Your reply should hold every entry below exactly as written and none of the pictures.

• _Input records_
────────────────────

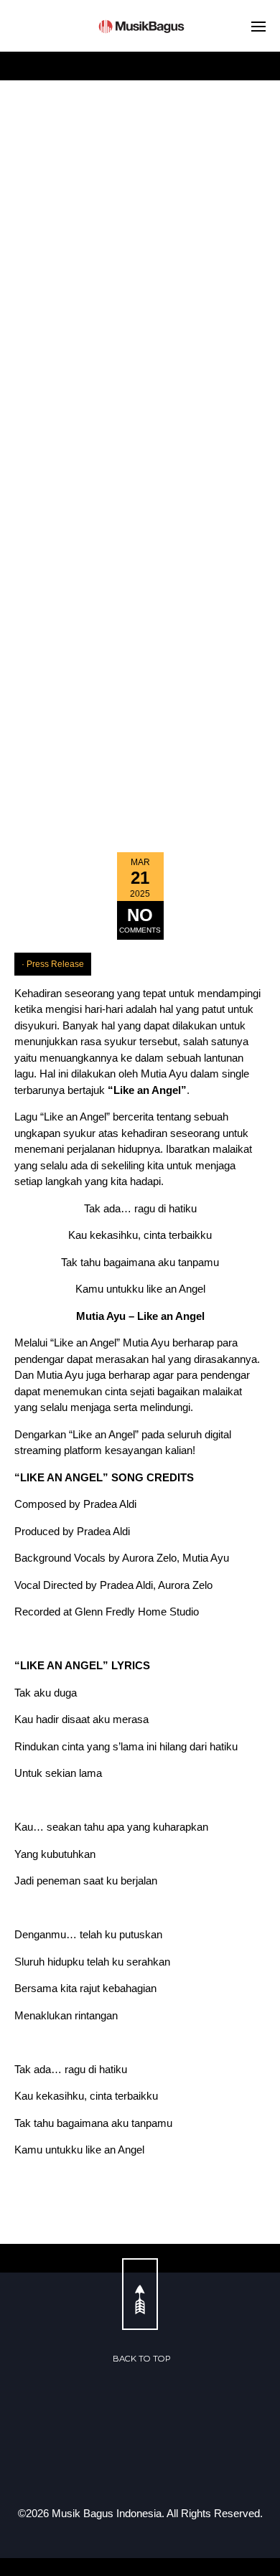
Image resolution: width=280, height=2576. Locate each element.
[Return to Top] (140, 2294)
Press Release (55, 964)
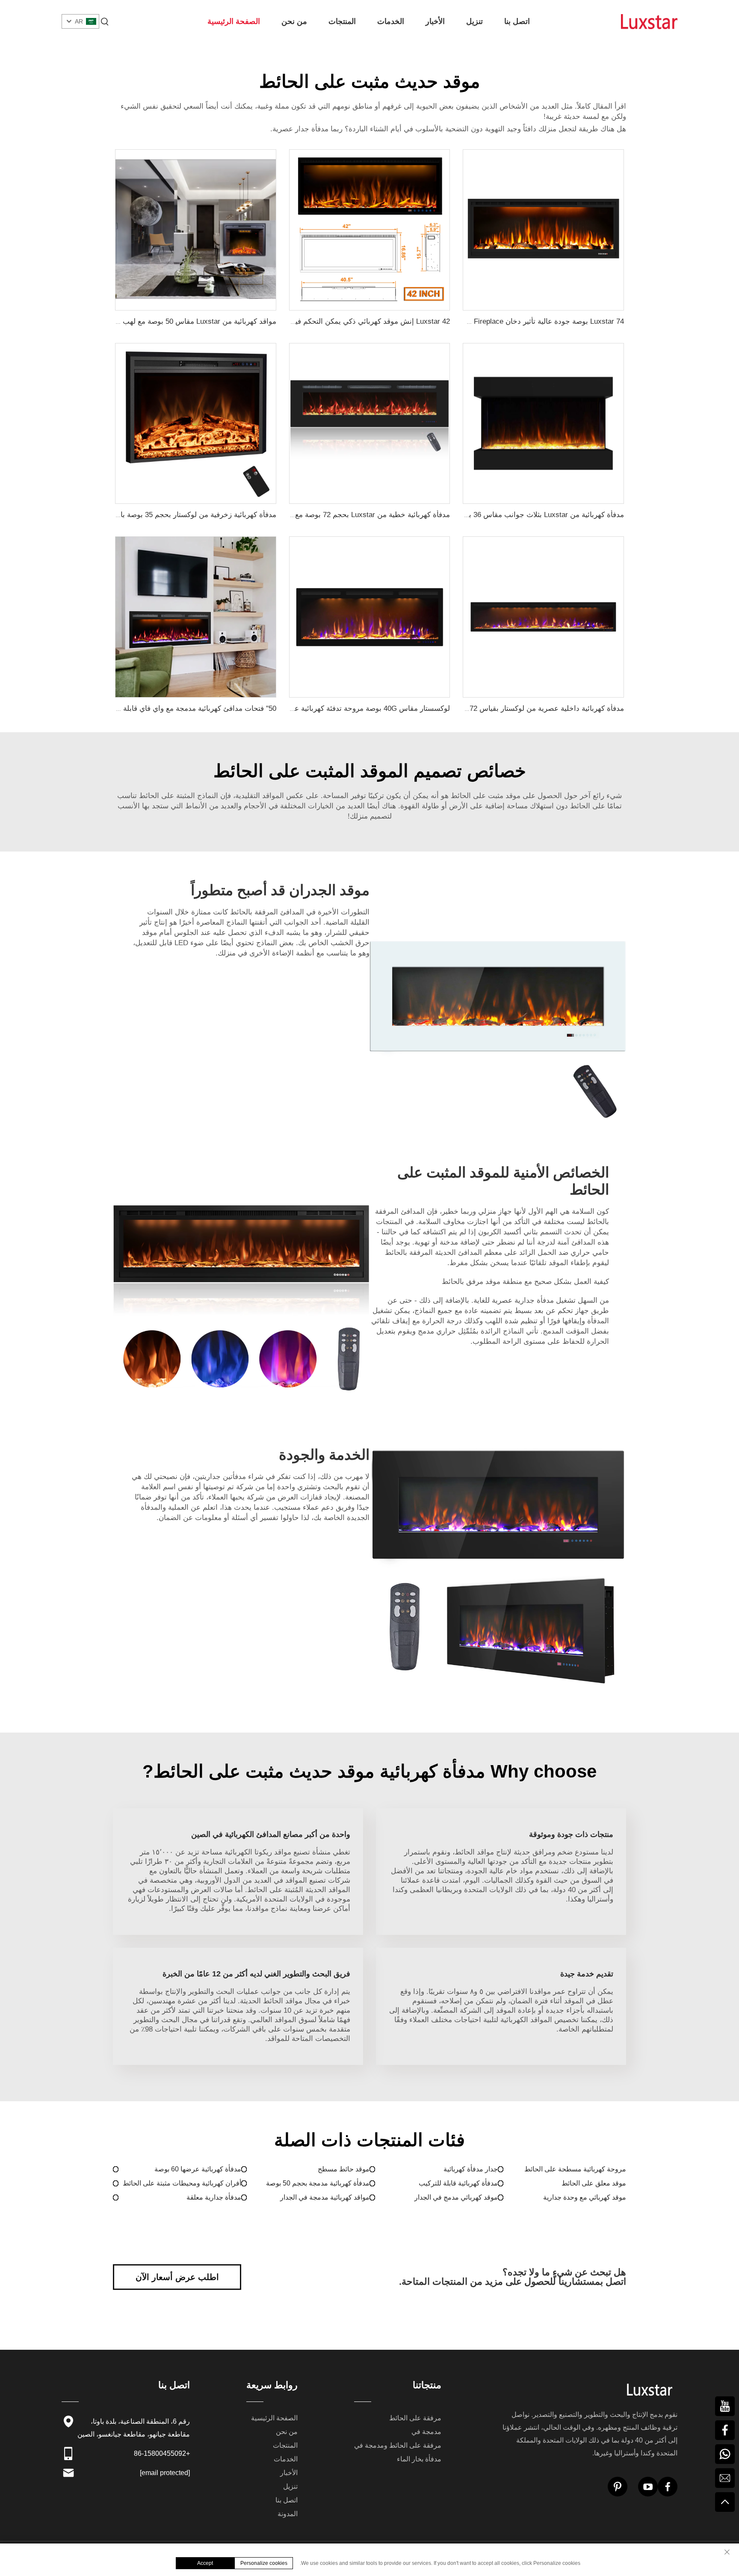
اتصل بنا (517, 21)
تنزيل (474, 21)
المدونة (288, 2513)
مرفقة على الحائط (415, 2418)
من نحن (294, 21)
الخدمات (390, 21)
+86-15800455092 (162, 2453)
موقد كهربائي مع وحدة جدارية (584, 2197)
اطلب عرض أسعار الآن (177, 2277)
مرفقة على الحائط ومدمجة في (397, 2445)
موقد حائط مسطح (344, 2169)
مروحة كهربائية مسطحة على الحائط (575, 2169)
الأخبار (435, 21)
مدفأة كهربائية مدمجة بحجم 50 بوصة (318, 2183)
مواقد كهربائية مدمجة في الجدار (325, 2197)
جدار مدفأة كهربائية (470, 2169)
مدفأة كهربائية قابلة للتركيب (458, 2183)
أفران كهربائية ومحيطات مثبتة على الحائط (182, 2183)
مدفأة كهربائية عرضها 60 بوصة (197, 2169)
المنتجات (342, 21)
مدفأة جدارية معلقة (213, 2197)
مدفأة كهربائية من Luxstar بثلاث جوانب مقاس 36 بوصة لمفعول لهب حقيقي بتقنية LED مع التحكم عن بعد (464, 515)
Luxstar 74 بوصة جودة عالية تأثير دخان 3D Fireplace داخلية (533, 321)
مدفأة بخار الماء (419, 2459)
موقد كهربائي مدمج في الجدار (456, 2197)
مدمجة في (426, 2431)
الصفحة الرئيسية (233, 21)
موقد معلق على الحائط (594, 2183)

────────────────────

• _Expected answer_
Image resolution: width=280, height=2576. Locate each element.
[Return to Top] (140, 2294)
Press Release (55, 964)
اتصل بنا (517, 21)
تنزيل (474, 21)
المدونة (288, 2513)
مرفقة على الحائط (415, 2418)
من نحن (294, 21)
الخدمات (390, 21)
+86-15800455092 (162, 2453)
موقد كهربائي مع وحدة جدارية (584, 2197)
اطلب عرض أسعار الآن (177, 2277)
مرفقة على الحائط ومدمجة في (397, 2445)
موقد حائط مسطح (344, 2169)
مروحة كهربائية مسطحة على الحائط (575, 2169)
الأخبار (435, 21)
مدفأة كهربائية مدمجة بحجم 50 بوصة (318, 2183)
مواقد كهربائية مدمجة في الجدار (325, 2197)
جدار مدفأة كهربائية (470, 2169)
مدفأة كهربائية قابلة للتركيب (458, 2183)
أفران كهربائية ومحيطات مثبتة على الحائط (182, 2183)
مدفأة كهربائية عرضها 60 بوصة (197, 2169)
المنتجات (342, 21)
مدفأة جدارية معلقة (213, 2197)
مدفأة كهربائية من Luxstar بثلاث جوانب مقاس 36 بوصة لمفعول لهب حقيقي بتقنية LED مع التحكم عن بعد (464, 515)
Luxstar 74 بوصة جودة عالية تأثير دخان 3D Fireplace داخلية (533, 321)
مدفأة بخار الماء (419, 2459)
موقد كهربائي مدمج في الجدار (456, 2197)
مدمجة في (426, 2431)
الصفحة الرئيسية (233, 21)
موقد معلق على الحائط (594, 2183)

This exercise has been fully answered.